### Task objective
Scan the listing for the word "will" and give the number of lines where it appears, with no other text.

### Data to use
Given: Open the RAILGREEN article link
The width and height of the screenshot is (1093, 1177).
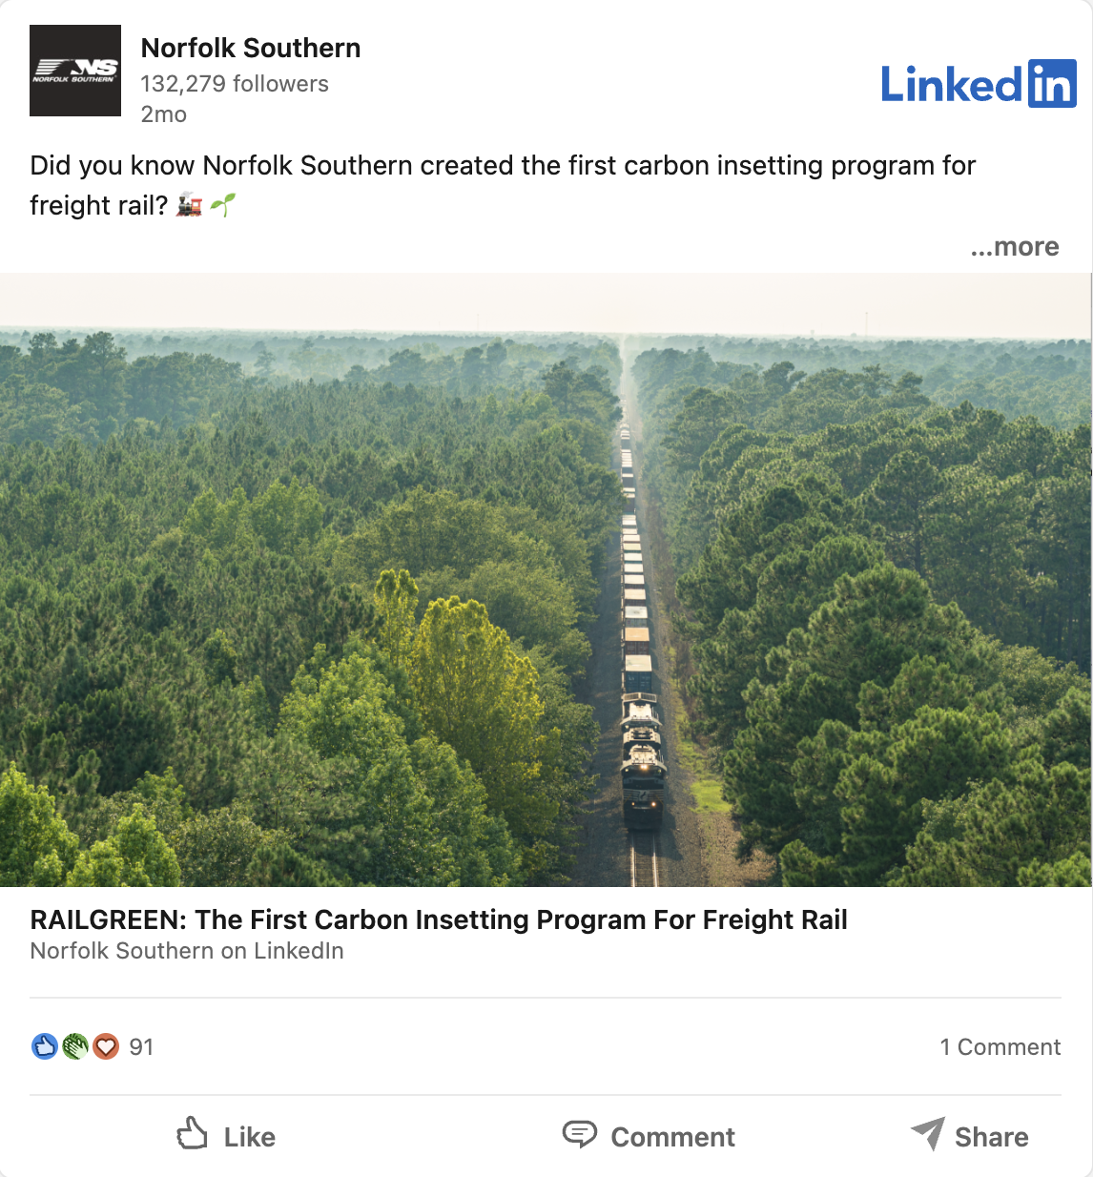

---

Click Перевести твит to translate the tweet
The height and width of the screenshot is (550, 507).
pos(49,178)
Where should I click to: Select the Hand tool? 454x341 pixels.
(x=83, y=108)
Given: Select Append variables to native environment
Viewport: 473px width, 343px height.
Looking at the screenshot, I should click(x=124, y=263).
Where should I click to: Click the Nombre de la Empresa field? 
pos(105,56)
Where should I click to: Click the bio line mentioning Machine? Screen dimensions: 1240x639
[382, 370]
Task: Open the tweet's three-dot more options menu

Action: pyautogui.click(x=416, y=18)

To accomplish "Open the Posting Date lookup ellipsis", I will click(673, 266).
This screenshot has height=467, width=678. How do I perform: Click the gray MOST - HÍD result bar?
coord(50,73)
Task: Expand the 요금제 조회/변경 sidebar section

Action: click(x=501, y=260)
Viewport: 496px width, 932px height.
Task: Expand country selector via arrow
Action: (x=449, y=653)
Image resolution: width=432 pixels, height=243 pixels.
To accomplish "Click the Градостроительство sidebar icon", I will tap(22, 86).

--

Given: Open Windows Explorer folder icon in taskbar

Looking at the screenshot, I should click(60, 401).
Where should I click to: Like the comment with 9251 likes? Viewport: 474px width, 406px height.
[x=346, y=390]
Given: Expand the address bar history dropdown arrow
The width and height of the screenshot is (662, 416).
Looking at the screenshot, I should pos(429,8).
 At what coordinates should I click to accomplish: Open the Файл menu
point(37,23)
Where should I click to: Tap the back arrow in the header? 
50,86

### Task solution
2